=== Page extract ===

━━━━━━━━

One of the features of the Covid-19 lockdown is that many people have spent time unearthing things of interest from their homes and attics and researching their history. As a result, although Wallingford Museum has been unable to re-open yet, we have been receiving a gentle flow of historical questions.
One such email came from Hong Kong, concerning Thomas Digges, a Wallingford MP in 1572 who was renowned as a mathematician and astronomer. I did my best to answer the query, and was delighted to discover in a reply email, that the enquirer was the son of the late Wallingford photographer Michael Latter.
Latter’s shop closed in the 1980’s but, just on the off chance, I asked if the Latter family happened to have any old Wallingford photos from their father, explaining that we are always hoping to come across more historic images.
Within a couple of days another email arrived, this time from Australia! It was from James Latter, who lives three hours south of Sydney. His brother in Hong Kong had forwarded our request and James informed me that he had ‘eight bins’ of pictures and was aiming to go through them to alleviate his boredom during the Australian lockdown’!
To cut a long story short, not only did he have a few old Wallingford photos, but he also had four paintings by his great-aunt Kate Latter - a keen Wallingford artist in the early 1900s. James then most kindly arranged the donation of all these items to Wallingford Museum, which have now safely arrived by post from Australia, despite all the current problems!

━━━━━━━━

=== Records ===
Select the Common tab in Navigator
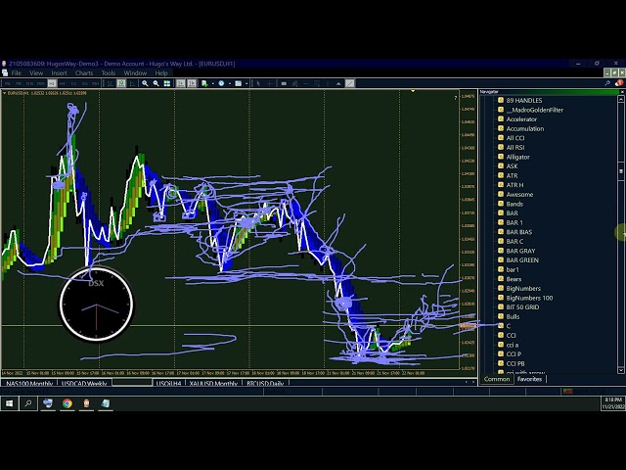Viewport: 626px width, 470px height. pyautogui.click(x=497, y=379)
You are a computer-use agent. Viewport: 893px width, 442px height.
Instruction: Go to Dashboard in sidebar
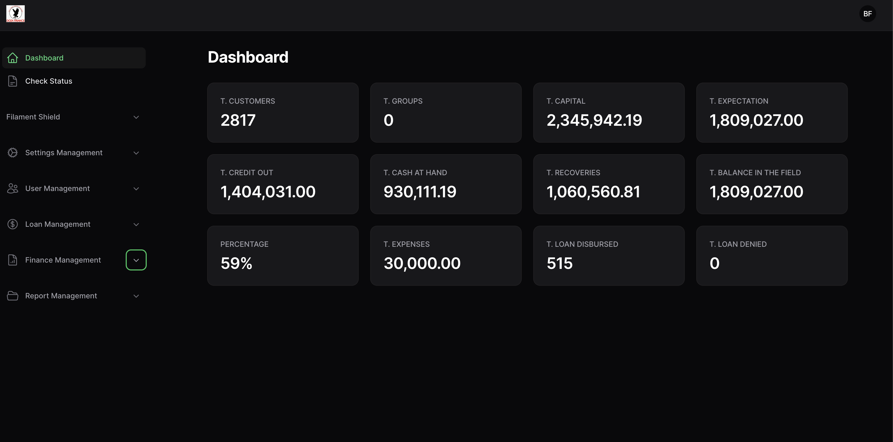coord(44,58)

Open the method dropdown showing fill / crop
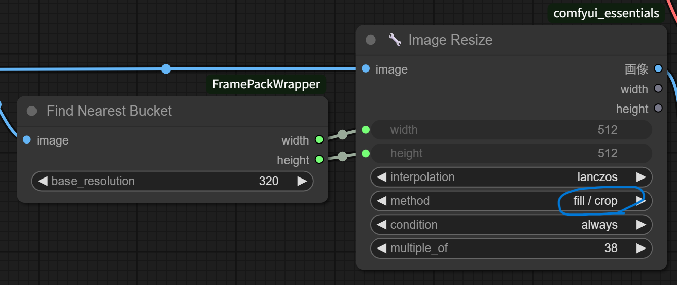511,201
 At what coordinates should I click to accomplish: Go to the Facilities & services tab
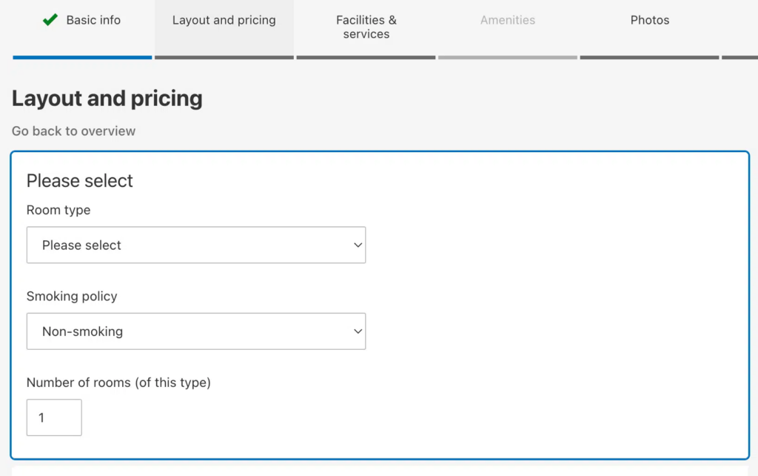(x=366, y=27)
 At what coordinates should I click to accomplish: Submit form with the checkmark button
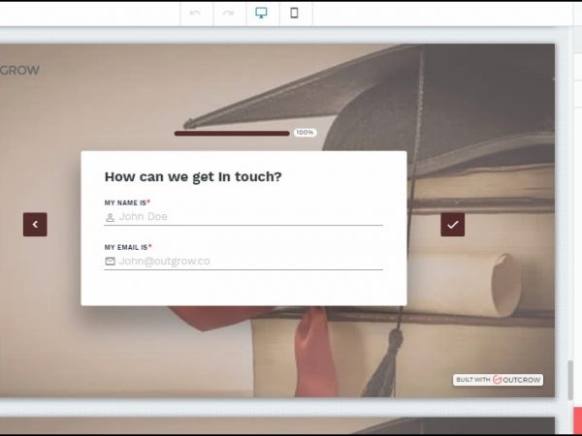452,225
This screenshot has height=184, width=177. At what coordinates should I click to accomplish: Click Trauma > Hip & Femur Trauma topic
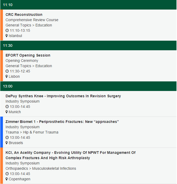[x=32, y=132]
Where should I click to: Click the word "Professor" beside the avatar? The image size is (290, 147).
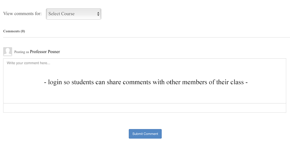tap(38, 52)
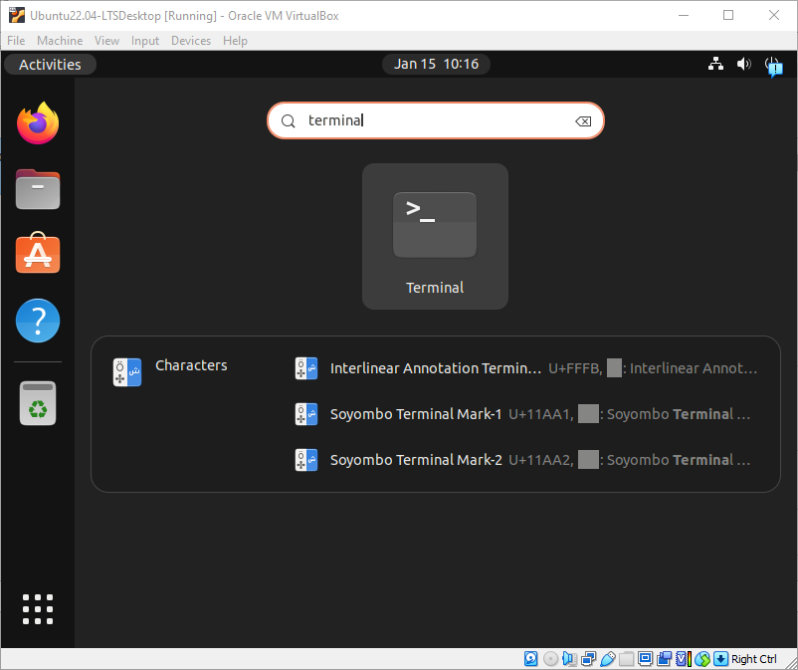Open the Terminal application icon

[x=435, y=225]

━━━━━━━━

=== Exercise instructions ===
1) Answer these questions from the Wallingford Museum text, one line each:
(a) In what year was Thomas Digges a Wallingford MP?
(b) Where does James Latter live?
(c) How many paintings by Kate Latter did he have?
2) Transcribe part of the Wallingford Museum text, beginning at the words "Latter’s shop closed" and stopping after the words "more historic images.".
3) Go on with the Wallingford Museum text from the point where it stops.

=== Answers ===
1)
(a) 1572
(b) Three hours south of Sydney
(c) Four

2)
Latter’s shop closed in the 1980’s but, just on the off chance, I asked if the Latter family happened to have any old Wallingford photos from their father, explaining that we are always hoping to come across more historic images.

3)
Kate Latter was born in 1882, the second of four children of James Alfred Latter. Her father opened a photographic shop in St Mary’s St, Wallingford in 1885 which was to survive for over 100 years. Kate helped in the family business, using her artistic skills to hand tint photographs. She also enjoyed painting local scenes and was almost certainly a pupil of the talented artist Claude Rowbotham, who was giving art lessons in 1902 in a ‘floating studio’ at the landing stage near Wallingford bridge. Kate married Herbert Allaway in 1921 but they had no children.
Kate’s elder brother William eventually took over the photographic business from James, and was later followed by his son Michael, who ran the shop until he retired in 1980. During the Second World War, Michael was an army war photographer, taking hundreds of photos, some of which are now in the Imperial War Museum. Michael’s son James (who sent us the pictures) is still a keen photographer and kindly included some pictures of his own from Australia.
How grateful we are to the Latter family, and how lucky it was that we all had enforced time on our hands to be able to follow up questions and requests - a real silver lining in the dark skies! When Wallingford Museum is able to re-open, we shall certainly feature the Latter pictures for all to share.
The captions for the photos are as follows:
1. Photographer James A. Latter and his wife Emma in 1895, with their children William and Kate (standing), baby Dorothy, and younger son Ernest (who survived WWI but died in the 1918 flu epidemic).
2. William J Latter’s shopfront in St Mary’s Street, Wallingford, c. late 1920s
3. Kate May Latter (born 1882)
4. Kate Latter watercolour of Wallingford Bridge
5. Michael Latter: a newspaper picture with the silver miniature plate camera, presented to him on the 100th anniversary of the Wallingford photographic shop.